[PROVIDED MATERIAL Boundary: Start]

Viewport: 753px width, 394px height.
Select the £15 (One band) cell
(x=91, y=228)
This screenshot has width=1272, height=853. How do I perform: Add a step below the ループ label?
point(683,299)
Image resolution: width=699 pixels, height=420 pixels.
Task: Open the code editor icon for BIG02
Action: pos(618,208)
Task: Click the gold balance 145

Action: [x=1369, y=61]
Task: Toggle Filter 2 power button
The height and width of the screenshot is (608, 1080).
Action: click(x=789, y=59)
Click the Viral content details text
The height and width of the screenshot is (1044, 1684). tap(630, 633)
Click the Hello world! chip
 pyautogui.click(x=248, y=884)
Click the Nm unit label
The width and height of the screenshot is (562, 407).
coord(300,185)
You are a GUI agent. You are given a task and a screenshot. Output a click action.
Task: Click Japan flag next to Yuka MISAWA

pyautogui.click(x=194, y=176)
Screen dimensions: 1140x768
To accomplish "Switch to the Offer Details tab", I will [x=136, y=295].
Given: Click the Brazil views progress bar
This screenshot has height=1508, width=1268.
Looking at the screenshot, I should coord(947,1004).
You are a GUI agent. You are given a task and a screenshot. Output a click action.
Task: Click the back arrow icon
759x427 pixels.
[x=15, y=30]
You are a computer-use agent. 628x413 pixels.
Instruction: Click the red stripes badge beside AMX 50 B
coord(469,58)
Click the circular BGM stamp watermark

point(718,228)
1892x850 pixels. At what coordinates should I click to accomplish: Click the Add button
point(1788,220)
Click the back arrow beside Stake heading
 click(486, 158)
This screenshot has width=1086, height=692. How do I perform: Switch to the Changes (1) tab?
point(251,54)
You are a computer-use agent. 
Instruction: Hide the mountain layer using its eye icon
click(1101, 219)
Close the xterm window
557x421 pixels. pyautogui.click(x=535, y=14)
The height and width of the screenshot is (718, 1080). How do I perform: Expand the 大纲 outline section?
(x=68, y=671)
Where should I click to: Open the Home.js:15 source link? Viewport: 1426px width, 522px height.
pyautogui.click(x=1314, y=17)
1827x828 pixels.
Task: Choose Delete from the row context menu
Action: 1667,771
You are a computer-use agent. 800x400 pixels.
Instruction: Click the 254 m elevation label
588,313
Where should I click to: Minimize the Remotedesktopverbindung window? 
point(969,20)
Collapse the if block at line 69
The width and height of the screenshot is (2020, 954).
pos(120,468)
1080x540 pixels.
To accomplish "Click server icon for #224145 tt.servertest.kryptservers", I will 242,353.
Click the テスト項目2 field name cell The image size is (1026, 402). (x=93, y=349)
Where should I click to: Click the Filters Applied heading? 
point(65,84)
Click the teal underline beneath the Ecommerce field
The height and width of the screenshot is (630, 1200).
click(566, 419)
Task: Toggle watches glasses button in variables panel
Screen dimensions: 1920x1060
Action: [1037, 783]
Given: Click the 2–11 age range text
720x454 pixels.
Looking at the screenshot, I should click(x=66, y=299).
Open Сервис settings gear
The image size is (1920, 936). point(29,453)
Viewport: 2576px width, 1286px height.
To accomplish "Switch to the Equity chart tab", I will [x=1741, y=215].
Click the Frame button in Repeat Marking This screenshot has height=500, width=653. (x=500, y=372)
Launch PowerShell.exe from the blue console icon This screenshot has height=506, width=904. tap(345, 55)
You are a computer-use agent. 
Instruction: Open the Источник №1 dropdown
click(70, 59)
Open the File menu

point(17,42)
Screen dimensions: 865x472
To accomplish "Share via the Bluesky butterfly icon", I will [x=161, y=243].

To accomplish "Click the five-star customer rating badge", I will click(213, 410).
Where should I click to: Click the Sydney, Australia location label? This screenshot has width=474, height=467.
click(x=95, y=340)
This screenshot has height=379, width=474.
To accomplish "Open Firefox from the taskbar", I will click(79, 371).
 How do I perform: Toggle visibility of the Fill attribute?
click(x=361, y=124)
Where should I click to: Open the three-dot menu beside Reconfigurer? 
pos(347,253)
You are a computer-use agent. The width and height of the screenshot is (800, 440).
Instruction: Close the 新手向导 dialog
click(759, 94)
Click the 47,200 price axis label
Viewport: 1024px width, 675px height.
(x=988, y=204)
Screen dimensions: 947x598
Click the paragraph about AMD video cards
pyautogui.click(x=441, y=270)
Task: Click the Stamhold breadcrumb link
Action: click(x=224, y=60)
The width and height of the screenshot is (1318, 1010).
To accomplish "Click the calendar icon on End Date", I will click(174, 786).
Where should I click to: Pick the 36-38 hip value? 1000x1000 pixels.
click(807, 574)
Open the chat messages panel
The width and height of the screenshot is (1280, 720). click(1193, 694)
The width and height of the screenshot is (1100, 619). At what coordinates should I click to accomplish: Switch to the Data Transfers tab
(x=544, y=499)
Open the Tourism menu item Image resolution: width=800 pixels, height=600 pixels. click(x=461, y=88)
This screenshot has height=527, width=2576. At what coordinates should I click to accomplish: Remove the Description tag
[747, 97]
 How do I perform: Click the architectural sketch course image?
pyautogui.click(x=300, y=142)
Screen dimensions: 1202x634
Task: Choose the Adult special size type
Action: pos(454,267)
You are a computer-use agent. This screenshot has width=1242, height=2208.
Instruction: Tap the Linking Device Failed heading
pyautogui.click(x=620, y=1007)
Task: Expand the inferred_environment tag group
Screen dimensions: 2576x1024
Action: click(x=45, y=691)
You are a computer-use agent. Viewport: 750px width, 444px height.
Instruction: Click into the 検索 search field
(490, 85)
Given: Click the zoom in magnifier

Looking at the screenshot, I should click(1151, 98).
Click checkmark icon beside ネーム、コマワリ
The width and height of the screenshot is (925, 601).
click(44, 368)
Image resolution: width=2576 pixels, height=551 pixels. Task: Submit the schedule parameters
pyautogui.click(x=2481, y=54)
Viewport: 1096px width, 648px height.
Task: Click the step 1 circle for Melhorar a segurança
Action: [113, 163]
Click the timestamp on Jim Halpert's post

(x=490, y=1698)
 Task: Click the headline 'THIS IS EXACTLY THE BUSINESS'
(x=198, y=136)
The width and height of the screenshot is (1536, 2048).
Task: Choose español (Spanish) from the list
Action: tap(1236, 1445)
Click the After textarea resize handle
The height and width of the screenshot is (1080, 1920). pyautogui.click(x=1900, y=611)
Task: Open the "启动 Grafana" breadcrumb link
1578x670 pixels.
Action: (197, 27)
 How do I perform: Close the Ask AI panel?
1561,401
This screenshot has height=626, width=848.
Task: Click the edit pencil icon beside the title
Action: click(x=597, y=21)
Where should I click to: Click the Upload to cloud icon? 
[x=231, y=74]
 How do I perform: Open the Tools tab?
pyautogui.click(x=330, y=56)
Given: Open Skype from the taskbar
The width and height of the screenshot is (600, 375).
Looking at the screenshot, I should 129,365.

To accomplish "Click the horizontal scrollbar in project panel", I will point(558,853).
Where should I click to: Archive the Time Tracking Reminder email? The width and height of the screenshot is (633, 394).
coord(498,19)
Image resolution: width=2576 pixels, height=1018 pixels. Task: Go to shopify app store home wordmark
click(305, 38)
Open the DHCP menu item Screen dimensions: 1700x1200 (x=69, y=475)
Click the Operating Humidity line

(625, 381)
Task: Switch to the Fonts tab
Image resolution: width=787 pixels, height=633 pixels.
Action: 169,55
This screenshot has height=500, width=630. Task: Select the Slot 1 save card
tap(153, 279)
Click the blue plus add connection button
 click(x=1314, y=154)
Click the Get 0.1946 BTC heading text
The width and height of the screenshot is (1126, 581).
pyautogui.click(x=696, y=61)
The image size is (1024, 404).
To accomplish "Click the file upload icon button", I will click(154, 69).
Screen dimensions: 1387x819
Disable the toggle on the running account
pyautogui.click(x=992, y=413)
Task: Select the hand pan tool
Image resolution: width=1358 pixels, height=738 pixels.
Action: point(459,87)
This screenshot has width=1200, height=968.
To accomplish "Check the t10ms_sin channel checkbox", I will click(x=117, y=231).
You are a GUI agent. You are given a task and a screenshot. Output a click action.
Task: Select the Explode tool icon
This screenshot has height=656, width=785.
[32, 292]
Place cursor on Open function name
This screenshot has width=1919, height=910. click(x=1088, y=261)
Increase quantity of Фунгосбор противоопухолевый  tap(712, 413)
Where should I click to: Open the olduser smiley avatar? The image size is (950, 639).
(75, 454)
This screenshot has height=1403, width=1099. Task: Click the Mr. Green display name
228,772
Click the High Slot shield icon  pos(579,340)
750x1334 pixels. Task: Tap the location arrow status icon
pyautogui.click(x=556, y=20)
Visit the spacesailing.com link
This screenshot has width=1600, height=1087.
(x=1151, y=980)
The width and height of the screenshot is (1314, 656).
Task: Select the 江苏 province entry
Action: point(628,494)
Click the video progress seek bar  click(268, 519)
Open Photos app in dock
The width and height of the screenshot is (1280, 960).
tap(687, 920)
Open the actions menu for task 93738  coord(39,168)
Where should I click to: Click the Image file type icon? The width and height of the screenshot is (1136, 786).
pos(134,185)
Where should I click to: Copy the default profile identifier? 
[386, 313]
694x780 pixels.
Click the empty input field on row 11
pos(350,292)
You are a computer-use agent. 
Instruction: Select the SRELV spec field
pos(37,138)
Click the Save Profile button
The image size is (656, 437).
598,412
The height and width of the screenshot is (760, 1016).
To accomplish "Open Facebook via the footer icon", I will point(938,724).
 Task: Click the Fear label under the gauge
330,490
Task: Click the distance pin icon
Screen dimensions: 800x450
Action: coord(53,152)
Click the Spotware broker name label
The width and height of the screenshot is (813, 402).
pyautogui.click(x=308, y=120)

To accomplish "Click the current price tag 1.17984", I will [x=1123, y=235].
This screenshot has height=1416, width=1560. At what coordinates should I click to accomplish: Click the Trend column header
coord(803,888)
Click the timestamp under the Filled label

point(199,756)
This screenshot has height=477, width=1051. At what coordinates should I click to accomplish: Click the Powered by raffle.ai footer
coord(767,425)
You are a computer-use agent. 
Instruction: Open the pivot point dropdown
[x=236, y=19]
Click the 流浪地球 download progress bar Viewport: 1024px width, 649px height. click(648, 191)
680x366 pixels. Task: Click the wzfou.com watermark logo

[PROVIDED MATERIAL Boundary: End]

> TRY IT: Go line by line through the data above and count those holding "item"; report the number alone.

> EXPECTED ANSWER: 2